If Sum() had been an instance method on an interface, instead of an extension method, the call could have been resolved at runtime based on the object passed into the Add() method. This also makes it hard to use dependency injection with interfaces that rely on extension methods for implementation, since the method calls are resolved at compile time rather than runtime.
Summary
This certainly isn’t a warning about extension methods or advice not to use them; in fact, you could argue that had Sum() been an interface method, they’d still be building LINQ and wouldn’t even have started LINQ to SQL. We just have to remember that there’s a difference in how they should be used.
My rule of thumb:
- If you are adding a capability to an interface, and you are sure compile-time resolution is all you need, extension methods may be appropriate. You should still exercise good design reasoning.
- If you are creating interfaces for use of inversion of control, or there is a possibility of creating different implementations of the methods that should be resolved at runtime, don’t use extension methods.
Above all, remember that extension methods are static methods. They should be used when you need general purpose operations over many implementations of the interface, rather than when you need specific implementations. Use them in cases where you would have used a static method, but want it to feel more natural - not to replace methods that should be on the interface.

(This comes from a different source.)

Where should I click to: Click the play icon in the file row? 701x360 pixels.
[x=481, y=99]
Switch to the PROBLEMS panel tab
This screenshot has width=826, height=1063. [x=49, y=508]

Technorati Tags: c# 3.0,extension methods,alt.net
Filed under: C#

My thoughts almost exactly. At least some of us are considering the affects of these things. They are static methods, nothing more; the only difference with them is that they have a more object oriented look and feel.
Paul,
Although it seems to be sledom used in the Linq world, extension methods will result in a call to an instance method - if a matching instance method exists. So, in theory, if your target class needs special behaviour, it can get it by implementing a method that matches the signature of the extension method. I would assume, but I haven’t verified, that you could make that method virtual if you want. E.g. virtual method is favoured, at compile time, over the extension method.
Hi John,
The problem is the methods are *resolved* at compile time.
Suppose you had this:
void DoStuff(this IFoo foo);
class FooFactory
IFoo Create()
If your factory returns an object that provides its own instance implementation of DoStuff, it WILL NOT be invoked - the extension method will instead. This breaks many of the rules around polymorphism and good OO in general - and reminds us why extension methods are nothing more than static methods - with all their limitations.
Good point! I had not thought of the case where the compiler cannot “see” the instance method because it is not present in the compile-time type of the object. (I’m guessing the same will apply if the compile-time type is a base class, rather than an interface, and at runtime the variable contains a subclass which introduces its own implementation.)